I decide to go visit my favorite author, dead Marcel Proust. Avoiding the crowds visiting Jim Morrison (his grave is a dump)
Marcel and I have a lovely visit, I even stopped to say "hi" to Oscar Wilde and Colette. Then, call of nature. The toilet is just squat and pee on a floor with some sort of hole in it. Nothing but a hole, and let me say that women usually don't have to worry about aiming, so we're not that good at it.

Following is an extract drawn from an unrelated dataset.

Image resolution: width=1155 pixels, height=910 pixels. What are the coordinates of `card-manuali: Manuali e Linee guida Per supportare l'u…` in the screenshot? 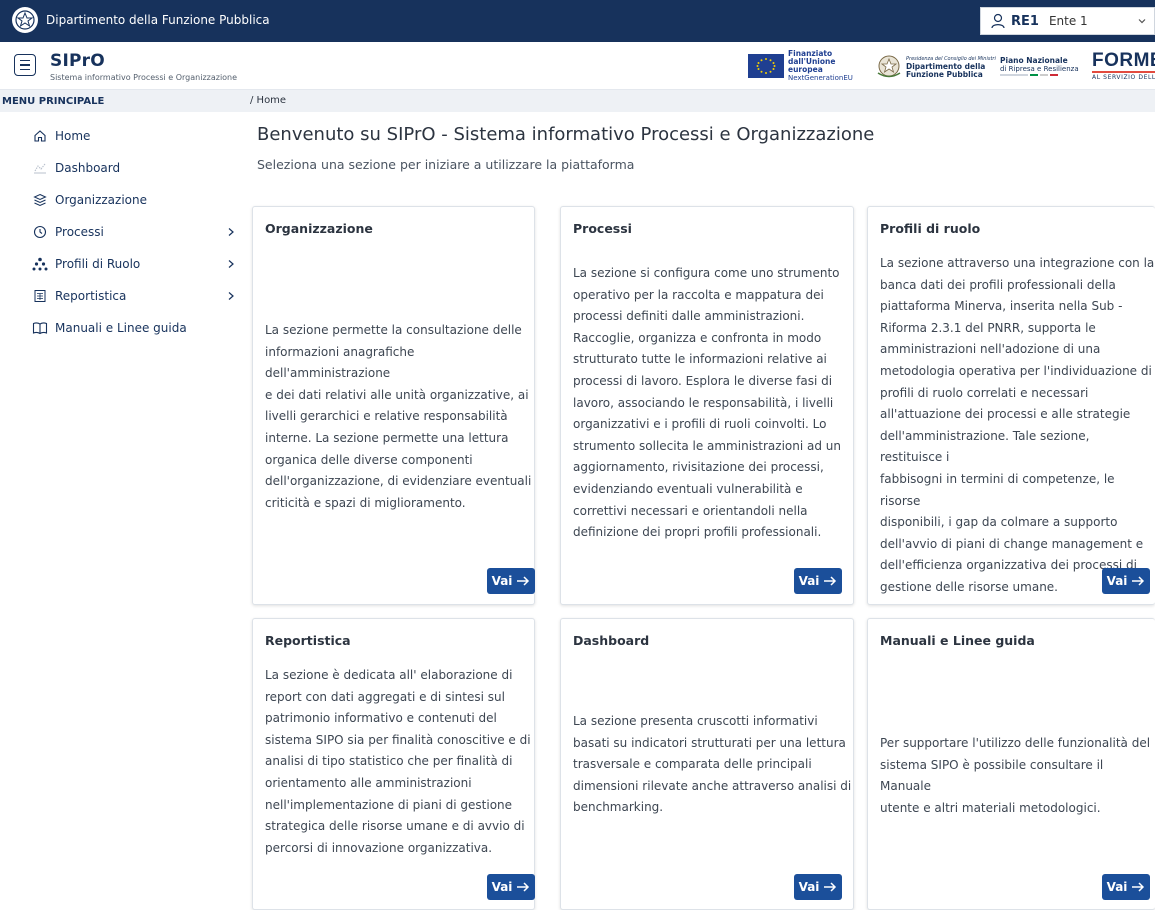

Of course, they didn't charge me to use it at least.
 
kittynh said:
I decide to go visit my favorite author, dead Marcel Proust. Avoiding the crowds visiting Jim Morrison (his grave is a dump)
Marcel and I have a lovely visit, I even stopped to say "hi" to Oscar Wilde and Colette. Then, call of nature. The toilet is just squat and pee on a floor with some sort of hole in it. Nothing but a hole, and let me say that women usually don't have to worry about aiming, so we're not that good at it.

I've seen the French squat toilets, too.

From Frank Zappa, "Down In France":

They got some coffee
Eatin' right through the cup!
And when you go ka-ka
They make you stand up

Down in France. Down in France.
Way on down. Way on down. Down in France.

If you're not careful,
It'll stick to your cheeks.
You'll smell like a native
For a couple of weeks

Down in France. Down in France.
Way on down. Way on down. Down in France.
 
What about nice toilets?


The entrance to both the women's and men's room in the Dirty Duck restaurant in Ubud, Bali, Indonesia, lead one over a series of stepping stones through small goldfish ponds.


My all-time favorite outhouse was one built at tree-top level. I moved into a small summer cottage - $400 a year rent - about a week shy of my high school graduation in 1974. It was located by a tamarack swamp on Lake Nagawicka, just outside of Nashotah, Wisconsin, about 30 miles west of Milwaukee. An ex-con from the city had the other cottage rented for years and was growing marijuana out there.

I always wondered if the clientle at the fancy restaurant across the small bay knew what they were looking at. There was a real steep hill dropping from the front of the upper cottage where * lived. About five or so feet off this porch was a big oak tree that a wooden wire spool end just reached. This was all propped up from beneath with supports, and old raft sections led out from this around the tree and to the front of it. Out at the end you were around 25' off the ground. Pretty much even with the tops of the pines further out into the swamp.

He had wrestled an old soda machine out there that he'd torn the door and insides from. It was just a big hollow box with a horizontal metal housing from where the refrigerator motor had been. Right at seat level.

He'd cut a big hole in that and fastened a toilet seat. Underneath it was some kind of war surplus industrial funnel all duct-taped to a fire hose which led straight down the hill to a fiffty five gallon drum you could use for target practice. There was even a handy rope tied to this hose a ways down so that you could shake it if anything got ever stuck in there.

The Wisconsin State Department of Natural Resources bought out our leases while we were living out there so as to protect that piece of land from commercial development. They took pictures.